The UAH Global Studies Program, in cooperation with the Honors Forum and the History Department, is pleased to announce two upcoming lectures by Dr. Jean Allman, an African history specialist at Washington University in St. Louis.
Her main public lecture, on Thursday, February 21 at 7:30 in the Shelby Center, Room 109, is entitled ““Nuclear Imperialism and the Pan-African Struggle for Peace and Freedom: Ghana, 1959-1962.” The talk will explore Pan-Africanism, African nationalism, and movements for independence through a close focus on the relationship between struggles for the liberation of the continent from colonial rule and pacifist movements in opposition to nuclear armament. The movement against nuclear imperialism that took root in the Pan African freedom struggle not only showcases the “global” and the “transnational” in ways that need to be recovered, but stands as a counter-narrative, a corrective, to the afro-pessimism that has so dominated scholarship on Africa since the 1980s.
Dr. Allman will also give a lecture as part of the UAH Honors Forum. The lecture, at 11:10 a.m. on February 21 in Frank Franz Hall, is entitled "The Disappearing of Hannah Kudjoe: Nationalism, Feminism, and the Tyrannies of History."

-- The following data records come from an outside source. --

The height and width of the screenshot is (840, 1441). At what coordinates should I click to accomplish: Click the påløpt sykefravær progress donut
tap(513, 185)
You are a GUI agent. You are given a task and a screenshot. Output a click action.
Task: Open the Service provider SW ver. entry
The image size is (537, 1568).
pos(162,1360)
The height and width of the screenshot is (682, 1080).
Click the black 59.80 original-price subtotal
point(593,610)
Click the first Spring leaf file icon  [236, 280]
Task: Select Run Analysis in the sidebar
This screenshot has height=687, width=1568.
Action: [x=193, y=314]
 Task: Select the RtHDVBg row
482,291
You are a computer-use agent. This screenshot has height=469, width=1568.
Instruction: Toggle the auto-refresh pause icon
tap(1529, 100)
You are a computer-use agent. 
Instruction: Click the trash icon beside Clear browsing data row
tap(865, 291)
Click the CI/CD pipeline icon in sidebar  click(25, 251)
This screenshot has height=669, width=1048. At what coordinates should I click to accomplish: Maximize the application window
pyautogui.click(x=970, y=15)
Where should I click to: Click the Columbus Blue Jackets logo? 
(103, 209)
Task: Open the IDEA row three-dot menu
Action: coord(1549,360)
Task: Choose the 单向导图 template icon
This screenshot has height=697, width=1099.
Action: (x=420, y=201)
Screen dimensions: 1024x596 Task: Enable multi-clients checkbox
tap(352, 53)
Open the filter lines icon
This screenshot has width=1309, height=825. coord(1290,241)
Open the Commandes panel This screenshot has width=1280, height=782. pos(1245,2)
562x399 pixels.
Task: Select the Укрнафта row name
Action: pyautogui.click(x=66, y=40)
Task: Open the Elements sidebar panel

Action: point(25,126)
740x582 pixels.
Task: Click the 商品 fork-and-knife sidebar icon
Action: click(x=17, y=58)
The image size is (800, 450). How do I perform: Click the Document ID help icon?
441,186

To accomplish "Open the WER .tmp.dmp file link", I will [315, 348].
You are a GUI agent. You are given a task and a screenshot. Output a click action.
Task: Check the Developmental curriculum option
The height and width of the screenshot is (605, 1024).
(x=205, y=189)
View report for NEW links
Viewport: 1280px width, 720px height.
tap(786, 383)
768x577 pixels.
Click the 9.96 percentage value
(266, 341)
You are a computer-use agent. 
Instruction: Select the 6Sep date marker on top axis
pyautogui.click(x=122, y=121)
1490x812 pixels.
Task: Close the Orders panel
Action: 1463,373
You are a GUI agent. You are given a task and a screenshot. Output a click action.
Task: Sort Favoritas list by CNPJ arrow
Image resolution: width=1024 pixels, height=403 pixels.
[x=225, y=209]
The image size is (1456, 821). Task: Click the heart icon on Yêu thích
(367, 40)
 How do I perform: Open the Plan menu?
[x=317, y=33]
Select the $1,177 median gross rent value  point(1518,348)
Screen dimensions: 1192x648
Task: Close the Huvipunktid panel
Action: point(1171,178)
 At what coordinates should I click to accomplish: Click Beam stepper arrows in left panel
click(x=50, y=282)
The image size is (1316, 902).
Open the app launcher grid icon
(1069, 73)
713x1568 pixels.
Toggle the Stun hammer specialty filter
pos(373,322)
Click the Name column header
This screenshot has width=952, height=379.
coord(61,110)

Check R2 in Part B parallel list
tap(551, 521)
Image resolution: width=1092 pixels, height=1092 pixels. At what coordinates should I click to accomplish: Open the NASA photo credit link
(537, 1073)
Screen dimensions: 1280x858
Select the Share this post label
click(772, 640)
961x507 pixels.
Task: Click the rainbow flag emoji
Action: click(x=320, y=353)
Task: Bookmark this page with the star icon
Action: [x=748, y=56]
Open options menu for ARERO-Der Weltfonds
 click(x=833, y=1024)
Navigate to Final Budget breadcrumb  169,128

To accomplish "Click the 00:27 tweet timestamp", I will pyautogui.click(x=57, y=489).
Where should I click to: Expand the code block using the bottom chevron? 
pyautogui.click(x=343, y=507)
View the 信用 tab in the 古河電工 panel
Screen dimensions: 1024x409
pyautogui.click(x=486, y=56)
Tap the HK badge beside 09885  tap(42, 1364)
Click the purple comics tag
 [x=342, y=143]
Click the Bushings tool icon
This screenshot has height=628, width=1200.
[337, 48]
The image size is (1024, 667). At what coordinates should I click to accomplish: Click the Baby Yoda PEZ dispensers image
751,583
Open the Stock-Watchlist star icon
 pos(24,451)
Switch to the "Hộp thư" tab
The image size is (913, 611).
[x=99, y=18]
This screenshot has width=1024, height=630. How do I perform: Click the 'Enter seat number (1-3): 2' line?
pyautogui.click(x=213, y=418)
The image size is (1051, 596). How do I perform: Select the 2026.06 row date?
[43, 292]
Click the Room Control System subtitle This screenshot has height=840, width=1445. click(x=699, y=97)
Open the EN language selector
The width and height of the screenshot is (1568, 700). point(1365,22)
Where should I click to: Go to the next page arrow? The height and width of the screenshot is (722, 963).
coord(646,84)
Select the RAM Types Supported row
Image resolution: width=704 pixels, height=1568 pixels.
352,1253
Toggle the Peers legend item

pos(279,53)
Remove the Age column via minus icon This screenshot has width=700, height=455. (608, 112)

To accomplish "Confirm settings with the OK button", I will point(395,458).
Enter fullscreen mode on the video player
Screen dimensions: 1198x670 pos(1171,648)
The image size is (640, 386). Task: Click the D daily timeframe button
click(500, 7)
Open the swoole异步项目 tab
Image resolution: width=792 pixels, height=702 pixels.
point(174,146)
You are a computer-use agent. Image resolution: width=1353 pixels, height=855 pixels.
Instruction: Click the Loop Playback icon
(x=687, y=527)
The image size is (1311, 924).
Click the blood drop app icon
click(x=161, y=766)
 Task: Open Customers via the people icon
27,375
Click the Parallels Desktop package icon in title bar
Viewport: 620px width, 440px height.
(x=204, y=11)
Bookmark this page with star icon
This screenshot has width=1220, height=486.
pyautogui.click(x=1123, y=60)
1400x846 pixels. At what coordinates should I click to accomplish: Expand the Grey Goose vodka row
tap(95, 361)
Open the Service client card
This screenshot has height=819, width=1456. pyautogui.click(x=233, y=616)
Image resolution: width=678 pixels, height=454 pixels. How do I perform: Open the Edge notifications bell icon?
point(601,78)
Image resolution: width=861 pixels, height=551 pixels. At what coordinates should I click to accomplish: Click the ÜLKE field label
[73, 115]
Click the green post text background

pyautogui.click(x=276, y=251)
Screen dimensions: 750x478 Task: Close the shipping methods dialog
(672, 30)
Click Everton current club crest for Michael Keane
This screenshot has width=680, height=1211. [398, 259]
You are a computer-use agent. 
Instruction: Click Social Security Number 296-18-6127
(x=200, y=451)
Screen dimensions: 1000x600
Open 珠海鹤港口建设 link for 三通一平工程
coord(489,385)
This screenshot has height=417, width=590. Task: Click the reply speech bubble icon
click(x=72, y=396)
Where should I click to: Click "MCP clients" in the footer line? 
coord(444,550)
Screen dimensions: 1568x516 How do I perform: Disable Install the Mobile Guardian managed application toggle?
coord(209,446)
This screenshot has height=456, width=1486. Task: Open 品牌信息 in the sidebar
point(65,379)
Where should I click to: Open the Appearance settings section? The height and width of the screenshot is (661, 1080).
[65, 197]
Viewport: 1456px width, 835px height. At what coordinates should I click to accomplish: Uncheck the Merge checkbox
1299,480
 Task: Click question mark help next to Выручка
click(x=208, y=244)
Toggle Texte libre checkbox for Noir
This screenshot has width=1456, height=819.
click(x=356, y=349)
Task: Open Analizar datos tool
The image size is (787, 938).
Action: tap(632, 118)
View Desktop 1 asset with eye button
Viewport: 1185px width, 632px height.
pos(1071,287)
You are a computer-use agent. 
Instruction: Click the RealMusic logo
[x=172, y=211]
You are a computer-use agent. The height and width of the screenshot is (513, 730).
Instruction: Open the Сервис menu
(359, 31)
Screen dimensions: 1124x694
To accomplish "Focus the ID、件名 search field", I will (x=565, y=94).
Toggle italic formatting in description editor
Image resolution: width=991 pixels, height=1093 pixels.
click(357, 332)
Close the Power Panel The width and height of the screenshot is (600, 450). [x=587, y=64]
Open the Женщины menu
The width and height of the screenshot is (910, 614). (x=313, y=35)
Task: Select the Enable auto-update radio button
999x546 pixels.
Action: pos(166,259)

Dr. Allman has written The Quills of the Porcupine: Asante Nationalism in an Emergent Ghana, 1954-1957 (1993) and co-written TONGNAAB: The History of a West African God (2005) and "I Will Not Eat Stone": A Women’s History of Colonial Asante (2000). She has also edited several volumes and published over 25 articles. She has also served as a member of the Board of Directors for the Association for the Study of the Worldwide African Diaspora and for the African Studies Association.